# [EXTRAIT DE PAGE]
L'éthique d'une intervention militaire en Syrie: l'avis des experts
Stanley Hauerwas
Professeur émérite d'éthique théologique à l'École de théologie de l'Université Duke
Quels sont les motifs qui peuvent étayer une intervention militaire des États-Unis? On pourrait dire que ce qui justifie l'intervention des États-Unis, c'est le fait que la stabilité fait partie intégrante de leur politique étrangère dans le but de leur permettre de conserver leur place de première puissance mondiale. De ce point de vue, il serait judicieux d'intervenir. Mais sur le plan moral, cette intervention est dépourvue de justification.
Bien sûr, les gaz neurotoxiques sont une arme terrible. On entend parler d'armes de destruction massive et, dans le cas du gaz, les effets sont incontrôlables, car ils frappent aveuglément. Mais je le répète, je ne vois pas en quoi cette intervention entre dans la catégorie des «guerres justes», car la Syrie n'a pas attaqué les États-Unis.
Les États-Unis devraient demander à la Ligue arabe d'agir. Les voisins proches ont une responsabilité plus grande dans ce type de situations. En intervenant, les États-Unis ne font que renforcer leur image – qui reflète la réalité – d'une puissance impérialiste.

# [CONTENU DU LISTING]
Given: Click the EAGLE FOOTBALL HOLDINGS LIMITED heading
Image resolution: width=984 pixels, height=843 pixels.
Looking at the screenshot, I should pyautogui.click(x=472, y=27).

# [TRAVAIL À FAIRE]
[1] D'après l'extrait de page, à quelle organisation les États-Unis devraient-ils demander d'agir ?
[2] Indiquez si chacune des affirmations suivantes concorde avec l'extrait de page, en répondant oui ou non et en citant les mots décisifs du texte.
(a) Une intervention en Syrie serait justifiée sur le plan moral.
(b) Les effets du gaz sont incontrôlables.
(c) La Syrie a attaqué les États-Unis.

# [RÉPONSES ATTENDUES]
[1] À la Ligue arabe.

[2]
(a) Non : « sur le plan moral, cette intervention est dépourvue de justification »
(b) Oui : « les effets sont incontrôlables, car ils frappent aveuglément »
(c) Non : « la Syrie n'a pas attaqué les États-Unis »